→ **Input for this task**:
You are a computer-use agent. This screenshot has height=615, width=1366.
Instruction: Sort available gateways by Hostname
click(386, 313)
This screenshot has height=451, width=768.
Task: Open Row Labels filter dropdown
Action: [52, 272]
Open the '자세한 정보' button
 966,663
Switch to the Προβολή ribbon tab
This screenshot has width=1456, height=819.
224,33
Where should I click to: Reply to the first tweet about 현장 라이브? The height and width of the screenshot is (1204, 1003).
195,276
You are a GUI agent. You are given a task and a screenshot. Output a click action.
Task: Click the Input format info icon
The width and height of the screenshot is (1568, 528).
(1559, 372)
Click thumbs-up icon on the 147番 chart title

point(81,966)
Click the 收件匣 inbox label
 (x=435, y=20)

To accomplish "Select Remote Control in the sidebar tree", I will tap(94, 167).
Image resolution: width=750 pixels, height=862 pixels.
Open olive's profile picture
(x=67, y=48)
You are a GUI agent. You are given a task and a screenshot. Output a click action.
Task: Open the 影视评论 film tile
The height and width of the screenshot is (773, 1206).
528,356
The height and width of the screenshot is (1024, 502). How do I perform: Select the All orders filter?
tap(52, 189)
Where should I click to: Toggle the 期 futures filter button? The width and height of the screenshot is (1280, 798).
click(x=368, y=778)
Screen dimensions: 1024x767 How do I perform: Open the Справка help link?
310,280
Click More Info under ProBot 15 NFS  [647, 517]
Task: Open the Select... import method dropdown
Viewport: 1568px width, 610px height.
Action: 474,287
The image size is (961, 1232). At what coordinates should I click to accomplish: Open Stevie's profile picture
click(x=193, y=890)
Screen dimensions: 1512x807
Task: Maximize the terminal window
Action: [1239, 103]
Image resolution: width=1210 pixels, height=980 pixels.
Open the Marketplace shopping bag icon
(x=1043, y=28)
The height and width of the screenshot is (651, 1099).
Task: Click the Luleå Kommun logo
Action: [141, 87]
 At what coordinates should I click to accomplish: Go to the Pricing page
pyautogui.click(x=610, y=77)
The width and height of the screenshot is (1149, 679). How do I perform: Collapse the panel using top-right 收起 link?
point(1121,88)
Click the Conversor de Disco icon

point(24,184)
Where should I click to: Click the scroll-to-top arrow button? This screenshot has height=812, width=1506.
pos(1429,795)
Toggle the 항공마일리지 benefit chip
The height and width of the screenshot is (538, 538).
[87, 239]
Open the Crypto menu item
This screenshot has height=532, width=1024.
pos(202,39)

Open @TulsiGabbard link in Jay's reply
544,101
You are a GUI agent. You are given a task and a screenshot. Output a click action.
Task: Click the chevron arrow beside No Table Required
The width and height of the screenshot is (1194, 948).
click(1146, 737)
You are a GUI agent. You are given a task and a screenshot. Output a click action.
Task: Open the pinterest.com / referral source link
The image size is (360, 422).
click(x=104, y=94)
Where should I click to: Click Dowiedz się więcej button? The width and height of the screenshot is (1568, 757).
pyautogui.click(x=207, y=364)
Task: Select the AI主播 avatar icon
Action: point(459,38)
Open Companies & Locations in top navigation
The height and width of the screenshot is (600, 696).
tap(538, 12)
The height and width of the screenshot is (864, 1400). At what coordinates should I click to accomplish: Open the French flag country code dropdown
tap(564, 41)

→ **Stated goal**:
Rewrite the records from the line with "Click thumbs-up icon on the 147番 chart title" to the line with "(x=67, y=48)", requests included, shifting every coordinate in the answers by -62.

→ **Finished exercise**:
Click thumbs-up icon on the 147番 chart title

point(19,904)
Click the 收件匣 inbox label
 (x=373, y=-42)

To accomplish "Select Remote Control in the sidebar tree", I will tap(32, 105).
Image resolution: width=750 pixels, height=862 pixels.
Open olive's profile picture
(x=5, y=-14)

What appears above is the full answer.